CHP'nin akıbeti ne olacak?

  • GİRİŞ26.02.2012 07:59
  • GÜNCELLEME26.02.2012 07:59

Particiliğe uzak olanların, iç tüzük oyunlarını bilmeyenlerin bu savaşın safahatını kavraması zor. Durum kısaca şöyle: Muhalifler, tüzük kongresi toplanabilmesi için düşük sayıda delegenin müracaatını yeterli gören tüzük maddesini işleterek bir kongre toplayacaklar. Bu kongrenin tarihi yarın. Mevcut parti içi iktidar ise bu teşebbüsü boşa çıkartmak adına bir karşı hamle olarak bugün bir tüzük kongresi topluyor. Tüzük kongresini toplantıya çağırmak için muhalefetin topladığı 350 imza yetmişti. Muhalefetin bugünkü toplantıyı yaptırmaması için 650 kişinin toplantıya katılmaması gerekiyor.

Savaş bir şeyleri yaptırmamak üzerine sürüyor. Bugün Önder Sav'ın liderliğini yaptığı parti içi muhalefet Kılıçdaroğlu'na toplantıyı yaptırmazsa, Genel Merkez savaşı kaybetmiş olacak. Sav, yarınki kongreyi ilan ederek Kılıçdaroğlu'nu bugünkü tüzük kongresini toplamaya zorlamıştı. Şimdi yaptırmayarak, mevcut yönetimin otoritesini boşluğa düşürmeye çalışıyor.

Şayet bugünkü tüzük kongresi toplanamazsa, muhalefet karşı saldırıya geçerek Kılıçdaroğlu'nu liderlik koltuğundan edecek süreci başlatacak. Her şey yolunda giderse, yani Genel Merkez bu vartayı atlatırsa? O zaman taraflar yaralarını sararak mevzilerini sağlamlaştırmaya devam edecek.
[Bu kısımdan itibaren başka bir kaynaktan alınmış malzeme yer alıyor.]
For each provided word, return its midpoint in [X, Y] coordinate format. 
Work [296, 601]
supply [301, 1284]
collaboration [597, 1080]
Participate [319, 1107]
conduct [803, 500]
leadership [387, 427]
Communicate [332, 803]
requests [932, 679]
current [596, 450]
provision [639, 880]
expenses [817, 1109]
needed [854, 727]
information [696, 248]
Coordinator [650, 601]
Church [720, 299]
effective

Kılıçdaroğlu'nun kazanması galip ihtimal. Zira, karşısında bir rakip yok. CHP, müzmin ve musır bir muhalefet partisi. Parti içi rekabette de bu muhalif karakterin izleri görülüyor. Eleştirmek, yıpratmak, engellemek CHP'nin parti içi muhalefeti için de geleneksel alışkanlıkları sürdürmek demek. Ama iktidar savaşını kazanmak için muhalif kimliğe yapıcı bir şeylerin ilave edilmesi lâzım. Bugün, parti içi muhalefetin elinde bu yapıcı unsurlardan hiçbiri mevcut değil.

CHP neden bu garip işlerle zaman kaybediyor? Hizipler, partilerin oligarşik yapılarına paralel, demokratik olmayan oluşumlardır. Bu yüzden süren kavga, CHP'de parti içi demokratik mücadele anlamına gelmiyor. Ancak hizipleri bu kadar diri ve iddialı tutan bir şey olmalı. Cevap, CHP'nin bünyesindeki farklı kimliklerde ve politikalarda aranmalı. CHP, tek bir parti halinde yoluna devam etmekte zorlanıyor. Çok daha derinlerde CHP evrensel standartlara uygun bir sol partiye dönüşmeyi başaramıyor. Sorun CHP ile sınırlı değil.

Sol düşünce Türkiye'ye girerken daha başında derin bir çatlakla girdi. Sol kimliğin üzerine inşa edileceği iki ana sütun mevcuttu. Birincisi bir üçüncü dünya anti emperyalizmi, ikincisi ise bölüşüm sorunlarına odaklanmış evrensel sınıf dayanışması. "Cumhuriyeti kuran parti" kimliği ile CHP, birçok marjinal sol grupla birlikte birincisini tercih etti. Anti emperyalizmden dar ve kısır bir ulusalcılık ve oradan da Ergenekon tipi devletçi siyaset üretildi. Bugün kongrenin gündeme aldığı tüzük değişikliklerinden birinin, 2. maddede yer alan "sosyal demokrasinin değerleri" arasına "Kurtuluş Savaşı"nı eklemek olması, işte bu yüzden tesadüf değil. Anti emperyalizm, CHP'yi sol politikalardan uzak tutmak için oldukça işlevsel bir kulp. Geleneksel seçkincilik, bürokratik alışkanlıklar ve Türkiye'nin Kürt sorunu gibi en temel sorunu konusunda dar ulus devlet politikalarını sürdürmek bu kulpa sıkı sıkıya tutunmakla mümkün.